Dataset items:
● ● ● ● ●
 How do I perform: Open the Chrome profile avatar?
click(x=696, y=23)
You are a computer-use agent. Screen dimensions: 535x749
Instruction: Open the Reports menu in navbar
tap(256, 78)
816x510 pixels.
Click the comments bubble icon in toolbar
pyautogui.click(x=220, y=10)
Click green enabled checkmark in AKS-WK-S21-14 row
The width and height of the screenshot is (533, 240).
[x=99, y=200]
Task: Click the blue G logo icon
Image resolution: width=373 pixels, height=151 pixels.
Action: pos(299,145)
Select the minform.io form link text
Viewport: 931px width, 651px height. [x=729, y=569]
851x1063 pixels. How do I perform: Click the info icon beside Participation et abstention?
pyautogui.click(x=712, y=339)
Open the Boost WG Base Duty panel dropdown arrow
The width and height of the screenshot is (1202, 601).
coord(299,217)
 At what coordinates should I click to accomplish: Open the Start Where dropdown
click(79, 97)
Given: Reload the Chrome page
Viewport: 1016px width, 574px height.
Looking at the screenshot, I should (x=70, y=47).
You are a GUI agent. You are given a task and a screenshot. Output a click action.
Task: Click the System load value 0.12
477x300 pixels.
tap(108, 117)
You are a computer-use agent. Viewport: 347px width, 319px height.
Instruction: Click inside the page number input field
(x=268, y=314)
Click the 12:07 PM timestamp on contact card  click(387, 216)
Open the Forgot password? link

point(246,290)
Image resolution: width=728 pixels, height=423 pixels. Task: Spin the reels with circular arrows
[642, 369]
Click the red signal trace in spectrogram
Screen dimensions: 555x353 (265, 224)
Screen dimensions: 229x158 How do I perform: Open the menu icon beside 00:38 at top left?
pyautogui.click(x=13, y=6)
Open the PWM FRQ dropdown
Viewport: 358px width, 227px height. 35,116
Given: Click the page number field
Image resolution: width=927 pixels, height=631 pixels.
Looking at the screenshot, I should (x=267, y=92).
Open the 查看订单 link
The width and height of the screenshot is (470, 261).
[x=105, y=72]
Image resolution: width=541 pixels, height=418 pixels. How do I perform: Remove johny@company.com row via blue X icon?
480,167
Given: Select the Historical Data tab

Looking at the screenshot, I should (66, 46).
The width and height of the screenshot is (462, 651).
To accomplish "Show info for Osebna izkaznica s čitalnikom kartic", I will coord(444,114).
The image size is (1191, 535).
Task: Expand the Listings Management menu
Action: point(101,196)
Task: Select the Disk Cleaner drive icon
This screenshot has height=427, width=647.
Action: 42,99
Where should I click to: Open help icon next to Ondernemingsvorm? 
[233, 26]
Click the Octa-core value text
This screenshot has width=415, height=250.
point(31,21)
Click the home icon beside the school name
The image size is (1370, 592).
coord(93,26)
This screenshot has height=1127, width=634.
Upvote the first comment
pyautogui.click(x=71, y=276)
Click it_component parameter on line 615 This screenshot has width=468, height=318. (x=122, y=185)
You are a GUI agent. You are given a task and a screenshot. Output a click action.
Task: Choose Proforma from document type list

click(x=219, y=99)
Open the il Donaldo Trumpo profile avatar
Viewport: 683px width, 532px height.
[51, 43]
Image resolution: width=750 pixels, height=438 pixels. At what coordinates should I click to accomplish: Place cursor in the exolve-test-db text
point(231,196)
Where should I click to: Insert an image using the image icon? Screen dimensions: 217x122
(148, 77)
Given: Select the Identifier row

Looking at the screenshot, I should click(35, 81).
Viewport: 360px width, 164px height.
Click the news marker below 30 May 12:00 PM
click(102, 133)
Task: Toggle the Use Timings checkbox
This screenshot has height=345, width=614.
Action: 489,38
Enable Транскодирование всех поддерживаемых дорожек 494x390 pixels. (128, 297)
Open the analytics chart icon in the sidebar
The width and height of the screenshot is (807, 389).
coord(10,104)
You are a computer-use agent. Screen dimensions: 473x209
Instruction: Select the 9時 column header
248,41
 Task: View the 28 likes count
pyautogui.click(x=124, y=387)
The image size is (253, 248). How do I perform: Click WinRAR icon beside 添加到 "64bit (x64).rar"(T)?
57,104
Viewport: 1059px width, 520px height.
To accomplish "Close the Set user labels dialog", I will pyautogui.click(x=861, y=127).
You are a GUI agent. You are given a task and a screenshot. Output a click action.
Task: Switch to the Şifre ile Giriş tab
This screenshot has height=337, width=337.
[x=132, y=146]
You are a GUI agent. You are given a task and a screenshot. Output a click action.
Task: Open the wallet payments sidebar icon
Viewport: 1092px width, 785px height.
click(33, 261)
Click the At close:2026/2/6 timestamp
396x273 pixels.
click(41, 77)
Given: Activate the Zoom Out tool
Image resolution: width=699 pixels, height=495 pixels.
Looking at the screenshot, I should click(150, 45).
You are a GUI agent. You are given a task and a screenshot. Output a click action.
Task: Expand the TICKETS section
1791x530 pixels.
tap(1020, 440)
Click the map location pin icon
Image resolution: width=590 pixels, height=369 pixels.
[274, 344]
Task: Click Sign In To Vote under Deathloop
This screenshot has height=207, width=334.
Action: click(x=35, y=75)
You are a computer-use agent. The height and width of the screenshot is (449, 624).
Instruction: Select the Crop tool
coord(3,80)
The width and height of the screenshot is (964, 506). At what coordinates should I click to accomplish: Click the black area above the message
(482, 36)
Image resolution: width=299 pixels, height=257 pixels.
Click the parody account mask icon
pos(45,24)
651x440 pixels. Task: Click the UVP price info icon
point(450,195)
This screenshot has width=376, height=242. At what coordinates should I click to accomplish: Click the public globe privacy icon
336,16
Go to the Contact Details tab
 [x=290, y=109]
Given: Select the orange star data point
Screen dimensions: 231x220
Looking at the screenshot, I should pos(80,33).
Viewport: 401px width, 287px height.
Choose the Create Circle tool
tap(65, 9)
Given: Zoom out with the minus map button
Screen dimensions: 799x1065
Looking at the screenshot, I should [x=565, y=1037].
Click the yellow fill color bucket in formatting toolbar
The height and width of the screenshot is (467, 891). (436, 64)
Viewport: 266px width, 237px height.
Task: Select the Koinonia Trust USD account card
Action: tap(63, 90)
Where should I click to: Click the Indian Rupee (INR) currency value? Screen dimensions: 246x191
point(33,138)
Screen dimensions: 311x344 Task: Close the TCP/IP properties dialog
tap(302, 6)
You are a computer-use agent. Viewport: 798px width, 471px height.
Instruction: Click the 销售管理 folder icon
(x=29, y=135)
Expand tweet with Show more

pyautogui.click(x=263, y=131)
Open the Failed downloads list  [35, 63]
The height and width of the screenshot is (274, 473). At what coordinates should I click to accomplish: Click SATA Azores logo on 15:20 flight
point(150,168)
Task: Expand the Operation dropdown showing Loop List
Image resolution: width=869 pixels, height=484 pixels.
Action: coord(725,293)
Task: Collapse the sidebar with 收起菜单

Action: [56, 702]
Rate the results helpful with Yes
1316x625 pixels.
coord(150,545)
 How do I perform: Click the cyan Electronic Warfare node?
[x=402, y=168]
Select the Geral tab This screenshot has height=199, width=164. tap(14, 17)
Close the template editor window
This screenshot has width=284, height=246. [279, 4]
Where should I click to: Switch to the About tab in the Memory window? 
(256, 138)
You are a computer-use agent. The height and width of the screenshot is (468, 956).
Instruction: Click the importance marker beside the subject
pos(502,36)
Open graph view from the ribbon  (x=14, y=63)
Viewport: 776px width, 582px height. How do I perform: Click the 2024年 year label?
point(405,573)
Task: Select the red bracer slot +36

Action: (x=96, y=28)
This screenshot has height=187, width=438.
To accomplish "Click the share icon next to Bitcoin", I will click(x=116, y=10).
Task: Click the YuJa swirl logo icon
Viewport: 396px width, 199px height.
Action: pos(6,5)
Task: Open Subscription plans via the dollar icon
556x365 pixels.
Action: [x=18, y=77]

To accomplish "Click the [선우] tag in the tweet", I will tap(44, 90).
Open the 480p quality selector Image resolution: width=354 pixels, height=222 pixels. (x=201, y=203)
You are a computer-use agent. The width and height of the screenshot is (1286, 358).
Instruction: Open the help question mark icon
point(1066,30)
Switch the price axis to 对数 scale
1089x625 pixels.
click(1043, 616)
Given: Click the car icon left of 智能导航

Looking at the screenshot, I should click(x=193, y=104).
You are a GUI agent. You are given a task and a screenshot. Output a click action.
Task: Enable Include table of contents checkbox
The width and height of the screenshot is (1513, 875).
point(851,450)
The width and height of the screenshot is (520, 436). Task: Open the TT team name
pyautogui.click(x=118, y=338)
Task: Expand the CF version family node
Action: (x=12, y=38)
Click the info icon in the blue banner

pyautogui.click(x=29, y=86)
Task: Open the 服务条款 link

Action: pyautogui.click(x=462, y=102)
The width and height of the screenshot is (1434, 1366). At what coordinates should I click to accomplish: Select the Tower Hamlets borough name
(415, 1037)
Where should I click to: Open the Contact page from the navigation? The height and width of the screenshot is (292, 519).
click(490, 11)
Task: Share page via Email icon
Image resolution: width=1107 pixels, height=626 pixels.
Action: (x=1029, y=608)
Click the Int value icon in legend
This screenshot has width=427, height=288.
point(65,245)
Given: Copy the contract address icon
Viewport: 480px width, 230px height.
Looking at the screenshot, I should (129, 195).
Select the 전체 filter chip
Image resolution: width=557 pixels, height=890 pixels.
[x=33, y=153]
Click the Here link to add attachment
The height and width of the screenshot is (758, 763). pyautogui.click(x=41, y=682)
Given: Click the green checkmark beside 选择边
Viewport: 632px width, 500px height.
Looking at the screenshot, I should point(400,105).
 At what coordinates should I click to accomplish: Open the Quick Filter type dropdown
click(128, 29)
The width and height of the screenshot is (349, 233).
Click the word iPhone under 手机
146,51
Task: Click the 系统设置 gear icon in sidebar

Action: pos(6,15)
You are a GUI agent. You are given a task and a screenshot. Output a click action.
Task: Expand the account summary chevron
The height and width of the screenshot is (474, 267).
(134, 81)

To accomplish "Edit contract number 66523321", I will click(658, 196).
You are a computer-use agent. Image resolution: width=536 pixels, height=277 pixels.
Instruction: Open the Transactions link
● ● ● ● ●
■ **ASSIGNMENT**: Count the lines of the data that hold the string "green", and give that number as the entire reply.

■ **ANSWER BELOW**: 2